Thursday, March 7, 2013

March Madness at MPL!

Passionate about books, or just like a good competition?   Well we have just the thing for you—MPL March Madness!  16 books duke it out against each other.  There can be only one winner.  Here’s how it works:

Stop by the library anytime from now until March 16 and pick up a book bracket.  Then select which books you think should advance.  Submit your entry and wait until March 17, when we will start eliminating books.  Participants who choose the correct book at the end, or those closest to it, will be in a drawing to win great prizes including best-selling books, and gift cards to Fro-Yo and Regal Cinema!  We’ll try to highlight some of the books in Mentor’s Reader, but don’t worry, you don’t have to read them all—choose which books you eliminate based on cover or author—just have fun! 
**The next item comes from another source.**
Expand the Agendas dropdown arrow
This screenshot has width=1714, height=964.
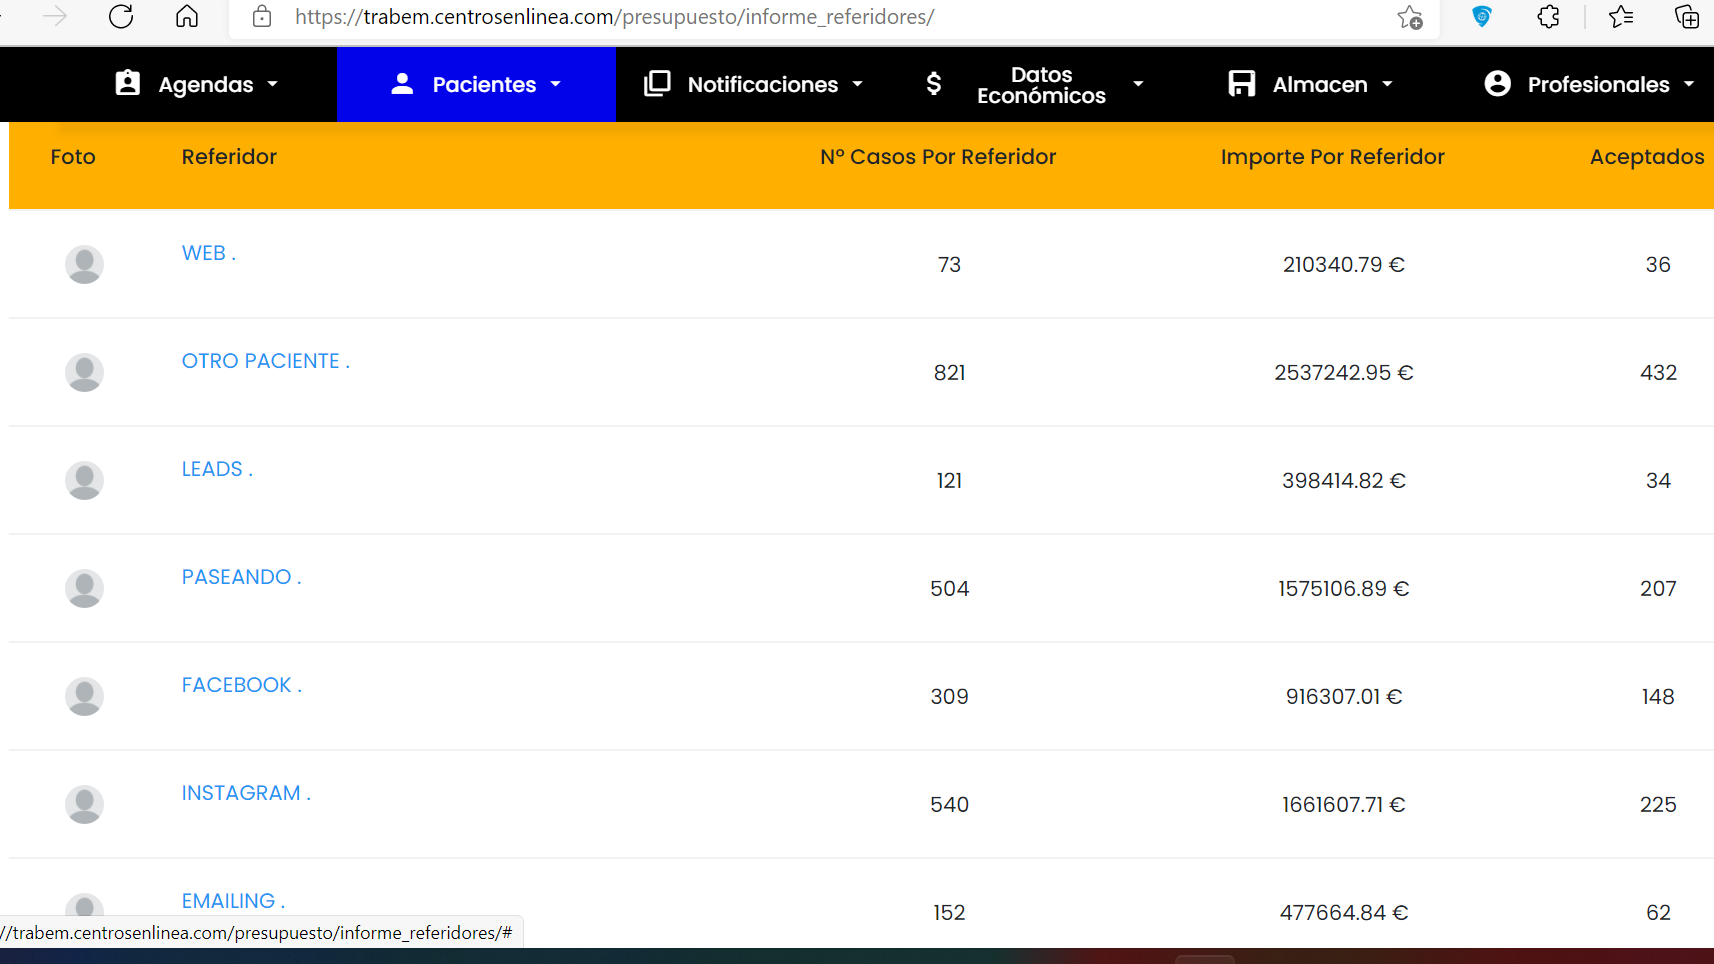(x=273, y=85)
It’s MPL Madness, only happening at Mentor Public Library! 

Coming of Age in a Slowing World
A book that’s heading off in our March Madness event is Age of Miracles, by Karen Thompson Walker.  It’s a beautiful book about the end of days and a young girl trying to make sense of it all.  I guess that sums it up.  But here’s a little more.  The narrator, Julia, is writing from some future time about when the world started spinning slower.  She was a young teen at the time.  Days and nights start lengthening, birds start falling out of the sky, and her best friend moves away with her family to Utah.  The book goes like that: here are the things that are happening to the world, and here are the things the narrator must deal with in her life.  What a great metaphor for growing up—as the world is literally falling apart around her, Julia must cope with the day to day troubles of crushes and crumbling relationships.  It’s a unique way to write a coming of age story.  And I loved the perspective.  Writing from some future time gives Julia the ability to say things like, “that was the last time I was in that house.”  It may seem small, but having that perspective throughout the book gave the story a certain weight of nostalgia.  And nothing can be more beautiful and painful than nostalgia.
 
If you liked this book, I would also recommend The Dog Stars by Peter Heller.  This is another beautifully written book about the end of the world and one man trying to live. 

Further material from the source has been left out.